**DOCUMENT PASSAGE**
Content starts

So in the time that remains, cognizant that we are looking only at a grain of sand on the beach of the world, let’s look an African American mostly overlooked by dominant history, who contributed meaningfully to the development of this nation:
Few details are known about the birth of Onesimus, but it is assumed he was born in Africa in the late seventeenth century before eventually landing in Boston. One of a thousand people of African descent living in the Massachusetts colony, Onesimus was a gift to the Puritan church minister Cotton Mather from his congregation in 1706.
Onesimus told Mather about the centuries old tradition of inoculation practiced in Africa. By extracting the material from an infected person and scratching it into the skin of an uninfected person, you could deliberately introduce smallpox to the healthy individual making them immune. Considered extremely dangerous at the time, Cotton Mather convinced Dr. Zabdiel Boylston to experiment with the procedure when a smallpox epidemic hit Boston in 1721 and over 240 people were inoculated. Opposed politically, religiously and medically in the United States and abroad, public reaction to the experiment put Mather and Boylston’s lives in danger despite records indicating that only 2% of patients requesting inoculation died compared to the 15% of people not inoculated who contracted smallpox.

Content ends

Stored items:
Content starts

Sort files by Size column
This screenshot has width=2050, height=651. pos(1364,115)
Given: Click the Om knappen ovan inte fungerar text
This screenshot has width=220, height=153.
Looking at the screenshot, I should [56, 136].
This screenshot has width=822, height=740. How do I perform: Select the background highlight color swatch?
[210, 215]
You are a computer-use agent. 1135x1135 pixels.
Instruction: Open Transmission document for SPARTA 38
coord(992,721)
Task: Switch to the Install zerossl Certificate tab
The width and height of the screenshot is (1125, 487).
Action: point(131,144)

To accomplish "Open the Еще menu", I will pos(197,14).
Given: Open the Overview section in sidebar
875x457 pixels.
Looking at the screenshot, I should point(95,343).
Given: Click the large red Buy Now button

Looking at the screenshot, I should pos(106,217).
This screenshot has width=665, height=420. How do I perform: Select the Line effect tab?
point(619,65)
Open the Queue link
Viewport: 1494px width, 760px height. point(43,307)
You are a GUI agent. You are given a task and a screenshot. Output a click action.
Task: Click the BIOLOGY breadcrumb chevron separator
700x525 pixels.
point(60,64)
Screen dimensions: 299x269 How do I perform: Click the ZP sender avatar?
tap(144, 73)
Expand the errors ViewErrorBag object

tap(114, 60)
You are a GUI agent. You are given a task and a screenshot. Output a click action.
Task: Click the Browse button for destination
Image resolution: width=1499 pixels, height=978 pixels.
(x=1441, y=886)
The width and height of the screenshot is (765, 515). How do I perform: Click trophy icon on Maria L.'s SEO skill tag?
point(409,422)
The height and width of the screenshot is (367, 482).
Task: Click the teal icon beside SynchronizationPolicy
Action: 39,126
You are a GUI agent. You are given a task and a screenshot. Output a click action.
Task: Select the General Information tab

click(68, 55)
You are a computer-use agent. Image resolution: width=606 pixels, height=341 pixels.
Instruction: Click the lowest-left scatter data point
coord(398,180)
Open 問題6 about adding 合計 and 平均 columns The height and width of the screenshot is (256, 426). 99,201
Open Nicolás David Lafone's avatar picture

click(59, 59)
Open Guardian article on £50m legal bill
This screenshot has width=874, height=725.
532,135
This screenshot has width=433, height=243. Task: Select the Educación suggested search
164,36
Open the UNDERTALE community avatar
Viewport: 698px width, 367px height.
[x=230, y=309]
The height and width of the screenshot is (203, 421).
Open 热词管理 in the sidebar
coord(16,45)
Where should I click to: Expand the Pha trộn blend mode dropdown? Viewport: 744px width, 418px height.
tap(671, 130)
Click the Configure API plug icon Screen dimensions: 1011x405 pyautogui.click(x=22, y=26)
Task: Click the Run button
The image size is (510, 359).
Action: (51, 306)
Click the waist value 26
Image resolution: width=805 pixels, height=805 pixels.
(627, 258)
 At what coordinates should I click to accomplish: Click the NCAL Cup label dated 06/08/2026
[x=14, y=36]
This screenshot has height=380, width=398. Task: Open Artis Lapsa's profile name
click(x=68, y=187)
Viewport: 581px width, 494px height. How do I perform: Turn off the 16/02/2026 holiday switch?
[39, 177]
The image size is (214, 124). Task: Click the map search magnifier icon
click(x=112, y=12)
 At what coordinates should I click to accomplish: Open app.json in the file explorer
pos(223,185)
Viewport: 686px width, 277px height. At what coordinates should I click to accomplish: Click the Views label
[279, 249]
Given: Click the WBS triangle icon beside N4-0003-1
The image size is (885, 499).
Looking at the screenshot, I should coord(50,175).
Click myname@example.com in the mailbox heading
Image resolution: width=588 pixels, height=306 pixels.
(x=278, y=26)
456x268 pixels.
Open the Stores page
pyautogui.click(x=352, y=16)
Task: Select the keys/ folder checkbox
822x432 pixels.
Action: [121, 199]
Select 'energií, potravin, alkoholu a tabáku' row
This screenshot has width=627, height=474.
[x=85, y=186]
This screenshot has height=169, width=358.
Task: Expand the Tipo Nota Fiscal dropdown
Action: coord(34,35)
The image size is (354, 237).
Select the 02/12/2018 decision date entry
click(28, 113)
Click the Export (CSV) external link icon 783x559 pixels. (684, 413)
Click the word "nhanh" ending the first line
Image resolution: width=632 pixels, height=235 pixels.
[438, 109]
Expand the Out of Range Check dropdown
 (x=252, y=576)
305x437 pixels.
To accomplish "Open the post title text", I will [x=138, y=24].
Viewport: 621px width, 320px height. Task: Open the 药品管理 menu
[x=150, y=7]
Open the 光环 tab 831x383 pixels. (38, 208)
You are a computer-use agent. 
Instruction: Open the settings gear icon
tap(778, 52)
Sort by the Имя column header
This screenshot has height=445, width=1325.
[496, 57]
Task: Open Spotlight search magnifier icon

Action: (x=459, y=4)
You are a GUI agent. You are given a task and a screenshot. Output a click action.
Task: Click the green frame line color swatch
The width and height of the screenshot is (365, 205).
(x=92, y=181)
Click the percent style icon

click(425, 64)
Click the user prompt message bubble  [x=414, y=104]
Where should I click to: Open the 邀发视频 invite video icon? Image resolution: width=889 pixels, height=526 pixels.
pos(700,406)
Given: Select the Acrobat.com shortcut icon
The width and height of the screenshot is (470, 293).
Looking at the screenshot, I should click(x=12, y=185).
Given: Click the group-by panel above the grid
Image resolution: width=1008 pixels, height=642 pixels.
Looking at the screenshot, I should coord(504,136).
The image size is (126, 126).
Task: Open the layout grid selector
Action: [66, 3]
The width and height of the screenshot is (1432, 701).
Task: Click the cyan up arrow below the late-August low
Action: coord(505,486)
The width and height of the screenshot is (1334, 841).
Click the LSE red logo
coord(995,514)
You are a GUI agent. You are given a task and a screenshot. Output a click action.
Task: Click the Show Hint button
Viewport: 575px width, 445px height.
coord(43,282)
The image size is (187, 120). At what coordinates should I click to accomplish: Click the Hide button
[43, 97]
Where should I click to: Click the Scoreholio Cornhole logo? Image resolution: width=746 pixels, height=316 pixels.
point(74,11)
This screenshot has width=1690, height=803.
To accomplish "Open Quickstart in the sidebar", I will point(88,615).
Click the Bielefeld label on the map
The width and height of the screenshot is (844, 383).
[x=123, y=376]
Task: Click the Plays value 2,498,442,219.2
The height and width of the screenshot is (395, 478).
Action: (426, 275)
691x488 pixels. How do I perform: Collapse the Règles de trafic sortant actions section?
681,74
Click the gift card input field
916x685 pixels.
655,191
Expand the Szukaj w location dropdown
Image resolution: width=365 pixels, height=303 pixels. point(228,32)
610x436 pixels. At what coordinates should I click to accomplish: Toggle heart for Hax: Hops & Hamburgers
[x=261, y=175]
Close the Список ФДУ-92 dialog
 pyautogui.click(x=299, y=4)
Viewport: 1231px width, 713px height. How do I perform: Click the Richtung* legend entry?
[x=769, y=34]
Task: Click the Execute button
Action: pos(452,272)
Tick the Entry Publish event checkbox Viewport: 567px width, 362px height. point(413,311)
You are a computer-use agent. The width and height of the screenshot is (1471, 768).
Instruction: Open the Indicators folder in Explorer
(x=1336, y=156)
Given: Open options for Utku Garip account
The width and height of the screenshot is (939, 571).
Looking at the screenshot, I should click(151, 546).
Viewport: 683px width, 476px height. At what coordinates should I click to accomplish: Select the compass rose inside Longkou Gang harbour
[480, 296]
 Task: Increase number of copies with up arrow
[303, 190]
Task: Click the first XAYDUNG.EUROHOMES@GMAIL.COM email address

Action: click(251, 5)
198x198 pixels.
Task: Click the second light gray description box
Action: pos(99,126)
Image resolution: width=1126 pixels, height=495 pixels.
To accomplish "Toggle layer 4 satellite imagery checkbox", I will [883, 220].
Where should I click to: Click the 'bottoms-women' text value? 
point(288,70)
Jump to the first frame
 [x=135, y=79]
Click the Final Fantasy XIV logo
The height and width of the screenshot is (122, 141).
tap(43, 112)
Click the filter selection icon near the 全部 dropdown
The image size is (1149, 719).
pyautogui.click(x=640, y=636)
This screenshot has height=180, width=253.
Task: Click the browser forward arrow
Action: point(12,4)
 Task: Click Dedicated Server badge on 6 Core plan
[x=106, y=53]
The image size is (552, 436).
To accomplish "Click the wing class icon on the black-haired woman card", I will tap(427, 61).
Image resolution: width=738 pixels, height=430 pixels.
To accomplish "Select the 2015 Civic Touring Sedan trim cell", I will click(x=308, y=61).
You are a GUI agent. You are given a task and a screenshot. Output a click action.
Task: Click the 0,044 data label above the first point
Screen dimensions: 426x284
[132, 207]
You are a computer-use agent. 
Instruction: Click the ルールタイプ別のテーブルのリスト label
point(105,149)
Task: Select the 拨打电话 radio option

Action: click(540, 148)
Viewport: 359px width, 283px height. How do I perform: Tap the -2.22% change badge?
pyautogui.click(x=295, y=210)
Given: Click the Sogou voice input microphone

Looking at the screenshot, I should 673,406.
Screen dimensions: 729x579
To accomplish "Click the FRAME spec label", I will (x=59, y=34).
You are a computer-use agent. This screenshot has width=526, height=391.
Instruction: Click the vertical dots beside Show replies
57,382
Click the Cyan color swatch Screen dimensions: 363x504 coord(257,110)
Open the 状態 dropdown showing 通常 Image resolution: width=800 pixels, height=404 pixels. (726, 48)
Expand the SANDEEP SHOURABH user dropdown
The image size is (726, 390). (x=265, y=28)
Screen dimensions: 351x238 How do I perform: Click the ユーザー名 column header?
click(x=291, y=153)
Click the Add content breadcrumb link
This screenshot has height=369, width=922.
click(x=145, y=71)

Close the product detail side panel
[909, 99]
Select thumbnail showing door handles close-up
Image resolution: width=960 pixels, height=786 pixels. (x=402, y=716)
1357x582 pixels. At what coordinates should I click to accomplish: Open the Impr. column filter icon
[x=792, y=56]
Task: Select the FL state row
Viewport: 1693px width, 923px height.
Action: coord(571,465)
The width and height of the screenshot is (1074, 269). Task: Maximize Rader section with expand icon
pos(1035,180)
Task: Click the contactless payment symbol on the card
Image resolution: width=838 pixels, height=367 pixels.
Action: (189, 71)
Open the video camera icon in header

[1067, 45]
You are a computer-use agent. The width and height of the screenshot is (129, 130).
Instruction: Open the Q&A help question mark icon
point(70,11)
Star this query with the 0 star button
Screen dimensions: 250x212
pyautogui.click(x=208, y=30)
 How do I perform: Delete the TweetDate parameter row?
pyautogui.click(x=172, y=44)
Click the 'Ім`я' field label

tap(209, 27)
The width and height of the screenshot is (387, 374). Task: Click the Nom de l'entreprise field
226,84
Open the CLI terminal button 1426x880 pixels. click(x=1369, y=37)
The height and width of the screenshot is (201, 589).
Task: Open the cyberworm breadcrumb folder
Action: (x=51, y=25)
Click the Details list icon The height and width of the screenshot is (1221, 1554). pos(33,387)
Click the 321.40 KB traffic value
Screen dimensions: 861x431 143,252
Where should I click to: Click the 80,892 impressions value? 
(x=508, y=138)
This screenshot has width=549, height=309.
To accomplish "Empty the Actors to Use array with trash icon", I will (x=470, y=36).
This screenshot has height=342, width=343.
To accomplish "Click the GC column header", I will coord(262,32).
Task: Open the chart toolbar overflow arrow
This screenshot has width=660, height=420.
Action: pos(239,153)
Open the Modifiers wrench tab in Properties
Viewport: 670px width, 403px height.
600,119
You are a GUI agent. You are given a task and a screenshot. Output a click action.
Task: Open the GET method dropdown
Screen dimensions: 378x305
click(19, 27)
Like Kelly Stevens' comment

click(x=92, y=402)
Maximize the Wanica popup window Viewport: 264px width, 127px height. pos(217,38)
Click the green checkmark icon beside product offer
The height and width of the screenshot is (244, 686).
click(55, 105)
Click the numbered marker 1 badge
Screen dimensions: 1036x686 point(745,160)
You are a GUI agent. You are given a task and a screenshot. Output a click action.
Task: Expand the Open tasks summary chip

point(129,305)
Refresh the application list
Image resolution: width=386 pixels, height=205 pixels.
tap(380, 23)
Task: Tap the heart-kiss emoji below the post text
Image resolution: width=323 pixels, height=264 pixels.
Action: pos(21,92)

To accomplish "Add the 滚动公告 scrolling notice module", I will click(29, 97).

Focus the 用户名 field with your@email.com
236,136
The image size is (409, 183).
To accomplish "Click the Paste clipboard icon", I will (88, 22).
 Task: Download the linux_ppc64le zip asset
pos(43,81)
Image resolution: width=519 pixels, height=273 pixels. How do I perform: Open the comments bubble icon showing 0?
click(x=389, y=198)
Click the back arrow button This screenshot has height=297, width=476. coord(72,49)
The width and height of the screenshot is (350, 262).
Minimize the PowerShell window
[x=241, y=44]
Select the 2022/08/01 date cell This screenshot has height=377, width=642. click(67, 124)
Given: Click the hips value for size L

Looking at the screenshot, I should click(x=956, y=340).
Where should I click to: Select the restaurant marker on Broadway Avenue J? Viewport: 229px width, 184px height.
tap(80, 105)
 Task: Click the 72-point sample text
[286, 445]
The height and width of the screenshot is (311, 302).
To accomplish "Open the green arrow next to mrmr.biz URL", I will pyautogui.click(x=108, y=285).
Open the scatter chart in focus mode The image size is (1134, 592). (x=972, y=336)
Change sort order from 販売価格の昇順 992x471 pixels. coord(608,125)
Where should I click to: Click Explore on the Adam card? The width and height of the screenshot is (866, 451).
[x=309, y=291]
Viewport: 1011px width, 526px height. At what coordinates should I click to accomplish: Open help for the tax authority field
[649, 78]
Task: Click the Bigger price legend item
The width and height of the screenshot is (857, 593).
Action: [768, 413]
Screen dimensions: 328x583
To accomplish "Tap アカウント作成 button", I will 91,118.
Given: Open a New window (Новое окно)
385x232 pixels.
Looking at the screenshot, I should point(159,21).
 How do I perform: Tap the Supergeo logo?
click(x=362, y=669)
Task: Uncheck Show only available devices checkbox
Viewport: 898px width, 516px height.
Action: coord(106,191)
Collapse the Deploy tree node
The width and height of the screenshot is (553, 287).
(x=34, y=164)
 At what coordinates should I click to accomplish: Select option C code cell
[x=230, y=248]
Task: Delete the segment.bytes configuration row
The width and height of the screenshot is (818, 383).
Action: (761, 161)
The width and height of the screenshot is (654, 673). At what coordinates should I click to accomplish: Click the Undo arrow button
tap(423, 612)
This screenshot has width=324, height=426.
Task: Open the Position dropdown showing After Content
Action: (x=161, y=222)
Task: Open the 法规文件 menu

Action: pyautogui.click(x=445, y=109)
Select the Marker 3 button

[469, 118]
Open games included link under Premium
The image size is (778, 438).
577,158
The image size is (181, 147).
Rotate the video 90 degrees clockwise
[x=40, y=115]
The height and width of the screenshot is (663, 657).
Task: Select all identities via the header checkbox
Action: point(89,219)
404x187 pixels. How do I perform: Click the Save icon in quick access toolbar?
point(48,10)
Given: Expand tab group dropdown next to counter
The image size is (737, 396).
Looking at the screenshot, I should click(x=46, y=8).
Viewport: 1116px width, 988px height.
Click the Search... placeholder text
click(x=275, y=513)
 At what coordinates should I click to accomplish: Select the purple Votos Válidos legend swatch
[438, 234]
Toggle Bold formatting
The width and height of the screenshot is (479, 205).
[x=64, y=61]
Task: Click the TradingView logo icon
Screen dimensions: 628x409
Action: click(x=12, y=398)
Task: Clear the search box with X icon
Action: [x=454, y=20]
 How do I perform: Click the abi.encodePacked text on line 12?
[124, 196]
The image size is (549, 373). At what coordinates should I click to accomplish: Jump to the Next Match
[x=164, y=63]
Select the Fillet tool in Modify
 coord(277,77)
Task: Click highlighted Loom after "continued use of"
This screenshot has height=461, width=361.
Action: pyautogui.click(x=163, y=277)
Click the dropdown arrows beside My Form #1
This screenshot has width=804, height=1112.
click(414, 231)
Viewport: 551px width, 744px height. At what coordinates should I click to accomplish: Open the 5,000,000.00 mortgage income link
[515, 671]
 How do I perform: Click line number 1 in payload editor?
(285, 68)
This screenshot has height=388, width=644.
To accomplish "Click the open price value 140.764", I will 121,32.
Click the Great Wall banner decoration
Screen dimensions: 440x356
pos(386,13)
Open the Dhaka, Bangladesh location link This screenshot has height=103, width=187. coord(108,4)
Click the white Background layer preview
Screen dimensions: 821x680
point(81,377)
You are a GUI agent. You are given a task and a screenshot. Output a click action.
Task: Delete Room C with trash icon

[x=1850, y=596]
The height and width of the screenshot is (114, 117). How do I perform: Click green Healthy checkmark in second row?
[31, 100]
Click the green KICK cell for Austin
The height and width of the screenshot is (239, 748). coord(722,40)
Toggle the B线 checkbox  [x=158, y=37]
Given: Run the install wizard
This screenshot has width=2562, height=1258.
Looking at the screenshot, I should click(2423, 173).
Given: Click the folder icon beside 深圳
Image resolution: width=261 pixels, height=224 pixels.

Content ends

**WORK INSTRUCTIONS**
Resume the passage about Onesimus and smallpox inoculation in Boston, starting right after its final sentence.

**REPLY**
Onesimus’ traditional African practice was used to inoculate American soldiers during the Revolutionary War and introduced the concept of inoculation to the United States.
Did you know about Onesimus? And at what age did you learn? It changes the story, doesn’t it? Or how about Bessie Coleman, the first licensed African American Female pilot, who performed thrilling stunts at numerous airshows until her death in 1926. She refused to perform at shows to which Black people were not admitted. And did you know that one in four American cowboys in the 1800s were Black, pursuing opportunity in places where the restriction on African Americans in much of the country were rendered moot by conditions? Or what about Claudette Colvin, a 15-year-old schoolgirl who refused to move to the back of the bus, nine months before Rosa Parks’ stand that launched the Montgomery bus boycott. Rosa Parks was made the icon for solid, pragmatic reasons, but Claudette Colvin and others were already also doing the labor of resistance.
Whose contributions do you know? What study are you going to do this month, African American History Month 2020? How are you going to expand your knowledge of the contributions of Black people in every area of American life? What are you willing to pursue to build in your knowledge in your commitment to ever increasing equity?
The theme of this year’s African American History Month is African Americans and the Vote. In this election year, with everything that is at stake in this upcoming presidential election, this seems like an easy place to start your study. Please take the opportunity of this month of research and learning and growth seriously as an obligation to the future we dream of.
How long is it to Black Future Month? Because history, if it is to be its most meaningful, is really about the future.
Amen and Blessed Be.
 C.G. Woodson, “Negro History Week,” Journal of Negro History, vol. 11, no. 2 (April 1926), p. 239.
 “‘I am so happy’: 106-year-old woman dances with joy as she meets Obama”. CTVNews. February 22, 2016.